### Extracted data
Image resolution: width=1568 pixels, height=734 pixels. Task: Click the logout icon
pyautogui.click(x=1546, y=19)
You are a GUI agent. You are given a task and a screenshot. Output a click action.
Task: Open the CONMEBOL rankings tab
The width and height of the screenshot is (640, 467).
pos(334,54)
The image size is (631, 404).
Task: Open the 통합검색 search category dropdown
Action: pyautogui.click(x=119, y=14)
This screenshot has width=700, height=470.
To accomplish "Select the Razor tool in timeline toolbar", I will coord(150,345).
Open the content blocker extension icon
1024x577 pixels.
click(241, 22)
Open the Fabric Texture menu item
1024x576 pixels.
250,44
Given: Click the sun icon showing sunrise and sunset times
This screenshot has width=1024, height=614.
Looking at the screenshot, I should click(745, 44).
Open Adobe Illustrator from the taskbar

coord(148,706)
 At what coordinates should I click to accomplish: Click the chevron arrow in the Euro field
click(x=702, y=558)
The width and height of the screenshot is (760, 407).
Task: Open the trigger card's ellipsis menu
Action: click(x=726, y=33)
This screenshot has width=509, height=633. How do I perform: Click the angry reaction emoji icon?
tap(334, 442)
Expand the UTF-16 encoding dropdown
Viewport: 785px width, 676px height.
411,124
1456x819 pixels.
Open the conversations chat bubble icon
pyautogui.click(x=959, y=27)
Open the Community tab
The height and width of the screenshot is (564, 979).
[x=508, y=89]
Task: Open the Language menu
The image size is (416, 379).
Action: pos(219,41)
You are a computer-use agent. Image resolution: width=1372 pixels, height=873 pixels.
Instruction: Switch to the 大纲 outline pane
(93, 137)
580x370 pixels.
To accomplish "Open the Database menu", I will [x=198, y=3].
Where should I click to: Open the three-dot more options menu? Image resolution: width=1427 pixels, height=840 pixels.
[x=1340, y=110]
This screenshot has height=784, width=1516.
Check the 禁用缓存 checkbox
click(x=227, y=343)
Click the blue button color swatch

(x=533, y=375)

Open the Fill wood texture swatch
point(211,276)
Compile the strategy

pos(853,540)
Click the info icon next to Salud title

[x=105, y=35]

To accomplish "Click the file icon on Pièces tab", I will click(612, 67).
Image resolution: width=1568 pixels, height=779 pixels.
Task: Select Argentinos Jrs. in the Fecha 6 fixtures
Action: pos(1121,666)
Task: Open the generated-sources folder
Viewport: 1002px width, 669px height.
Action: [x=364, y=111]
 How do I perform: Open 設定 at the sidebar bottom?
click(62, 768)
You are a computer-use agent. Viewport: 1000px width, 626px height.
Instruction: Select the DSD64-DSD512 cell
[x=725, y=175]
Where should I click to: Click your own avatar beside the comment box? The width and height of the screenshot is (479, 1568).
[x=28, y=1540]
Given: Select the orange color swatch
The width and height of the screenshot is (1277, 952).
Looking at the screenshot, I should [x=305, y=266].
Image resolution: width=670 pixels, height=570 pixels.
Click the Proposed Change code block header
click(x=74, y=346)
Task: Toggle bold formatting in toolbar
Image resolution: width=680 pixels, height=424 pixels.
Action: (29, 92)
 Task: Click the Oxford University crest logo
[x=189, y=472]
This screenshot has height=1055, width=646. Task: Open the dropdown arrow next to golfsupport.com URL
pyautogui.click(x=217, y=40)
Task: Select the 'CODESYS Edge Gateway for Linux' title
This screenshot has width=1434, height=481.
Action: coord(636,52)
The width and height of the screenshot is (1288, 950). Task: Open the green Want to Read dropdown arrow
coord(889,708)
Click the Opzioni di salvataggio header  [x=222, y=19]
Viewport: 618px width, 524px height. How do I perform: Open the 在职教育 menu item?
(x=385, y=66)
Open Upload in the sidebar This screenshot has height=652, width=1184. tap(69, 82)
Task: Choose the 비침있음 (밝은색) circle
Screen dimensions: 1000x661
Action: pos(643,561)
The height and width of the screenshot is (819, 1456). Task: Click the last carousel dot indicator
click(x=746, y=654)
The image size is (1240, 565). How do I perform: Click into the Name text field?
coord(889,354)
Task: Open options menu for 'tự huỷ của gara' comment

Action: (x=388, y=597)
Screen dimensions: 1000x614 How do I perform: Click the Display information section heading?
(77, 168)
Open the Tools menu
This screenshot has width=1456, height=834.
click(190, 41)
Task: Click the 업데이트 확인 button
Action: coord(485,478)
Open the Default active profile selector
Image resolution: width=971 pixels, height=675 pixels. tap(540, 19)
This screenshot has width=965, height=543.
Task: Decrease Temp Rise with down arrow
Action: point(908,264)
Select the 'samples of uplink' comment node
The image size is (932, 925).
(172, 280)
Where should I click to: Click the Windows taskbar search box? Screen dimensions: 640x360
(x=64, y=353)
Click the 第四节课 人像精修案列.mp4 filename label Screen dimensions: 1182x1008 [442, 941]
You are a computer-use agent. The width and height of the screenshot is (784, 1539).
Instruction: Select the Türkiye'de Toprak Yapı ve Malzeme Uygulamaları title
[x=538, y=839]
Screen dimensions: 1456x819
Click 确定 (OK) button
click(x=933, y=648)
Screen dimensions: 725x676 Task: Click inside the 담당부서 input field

### Description of the task
Convert the rows from the line with "This screenshot has height=1055, width=646." up to and including the line with "Action: pos(643,561)" into a two-column CSV with the headers request and answer. Use one line per row, put each field in double quotes, and replace any line breaks inside a field with spaces.

### Correct answer
request,answer
"This screenshot has height=1055, width=646. Task: Open the dropdown arrow next to golfsupport.com URL","pyautogui.click(x=217, y=40)"
"Task: Select the 'CODESYS Edge Gateway for Linux' title This screenshot has width=1434, height=481.","Action: coord(636,52)"
"The width and height of the screenshot is (1288, 950). Task: Open the green Want to Read dropdown arrow","coord(889,708)"
"Click the Opzioni di salvataggio header","[x=222, y=19]"
"Viewport: 618px width, 524px height. How do I perform: Open the 在职教育 menu item?","(x=385, y=66)"
"Open Upload in the sidebar This screenshot has height=652, width=1184.","tap(69, 82)"
"Task: Choose the 비침있음 (밝은색) circle Screen dimensions: 1000x661","Action: pos(643,561)"